Non mi aspettavo certo rose e fiori, andando a Genova. Ma la realtà superò le più nere aspettative, i timori su cui più avevo riflettuto. Genova era stata allestita come un teatro di guerra, sottratta alla sua storia, violata nella sua identità, preparata alla punizione finale. Zona rossa proibita: se rompi la consegna sei un nemico da abbattere.
Città svuotata sprangata recintata assediata. Gli abitanti della zona limitrofa al lungomare, dove si sarebbero svolti lavori dei forum tematici del controvertice, convinti ad allontanarsi, i negozi chiusi, il traffico deviato. I no global presentati come pronti a tutto, tutti black bloc dal primo all’ultimo, esercitati alla guerriglia urbana, pronti ad avvelenare i pozzi, le acque del mare, l’aria e la vita.
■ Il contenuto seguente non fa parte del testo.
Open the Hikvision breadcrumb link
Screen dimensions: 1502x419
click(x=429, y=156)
Forse fu per questo che i black bloc, quelli veri – c’erano anche loro ovviamente, una minoranza che una diversa gestione dell’ordine pubblico avrebbe potuto tenere sotto controllo senza troppe difficoltà – furono lasciati scorrazzare in lungo e i largo. E alimentarono con le loro tattiche violente il clima da guerriglia urbana senza scampo, l’atmosfera da guerra civile senza perdono: loro, gli sbirri, gli altri, i no global. Non a caso doveva finire come finì.
Nella notte del sabato come l’atto finale del dramma – ci fu la mattanza alla Diaz, preparata come una spedizione punitiva, e poi il seguito di inganni e depistaggi che a tutti i livelli la polizia mise in scena da subito, variandone la trama come meglio poteva servire per giustificare il suo operato. Le variazioni riguardarono anche, non a caso, la ricostruzione delle responsabilità della catena di comando.
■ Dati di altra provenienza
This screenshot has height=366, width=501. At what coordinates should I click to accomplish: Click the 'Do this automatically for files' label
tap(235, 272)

Io ero già partita qualche ora prima, approfittando di un passaggio in macchina. Volevo proprio farla finita con quella massacrante giornata durante la quale, in testa un berretto rosso che un verde mi aveva offerto a riparo della ferita incerottata,mi ero data da fare con altri volenterosi per aprire varchi di fuga per i manifestanti, riuscendo anche insperatamente a convincere qua e là qualche poliziotto – più anziano o meno eccitato – a spostare i blindati messi a bloccare gli accessi al lungomare ( e viceversa ovviamente). Il tesserino in quel frangente ebbe qualche effetto “istituzionale”.
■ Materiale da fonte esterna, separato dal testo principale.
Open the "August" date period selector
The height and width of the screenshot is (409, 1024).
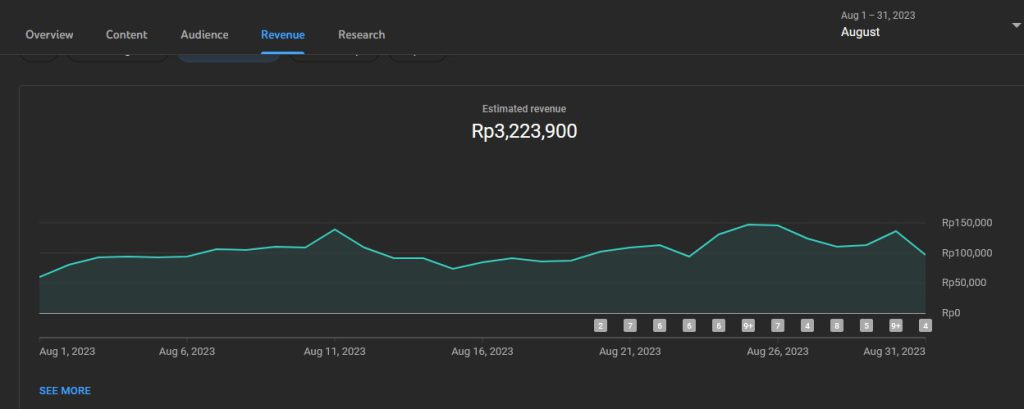pos(860,32)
Ero al centro stampa del Social Forum, proprio davanti alla Diaz, quando passarono a prendermi. Non vedevo l’ora di andarmene ed eravamo ormai molto lontani da Genova quando mi telefonarono per avvertirmi della mattanza. Mi è rimasto, di quegli ultimi momenti passati davanti alla scuola, il ricordo di un velivolo della polizia che a bassa quota continuava a girare ostinatamente sull’edificio. Chiesi a qualcuno dei presenti: “Ma che vogliono ancora?” “Sono fatti così”, mi rispose il no global.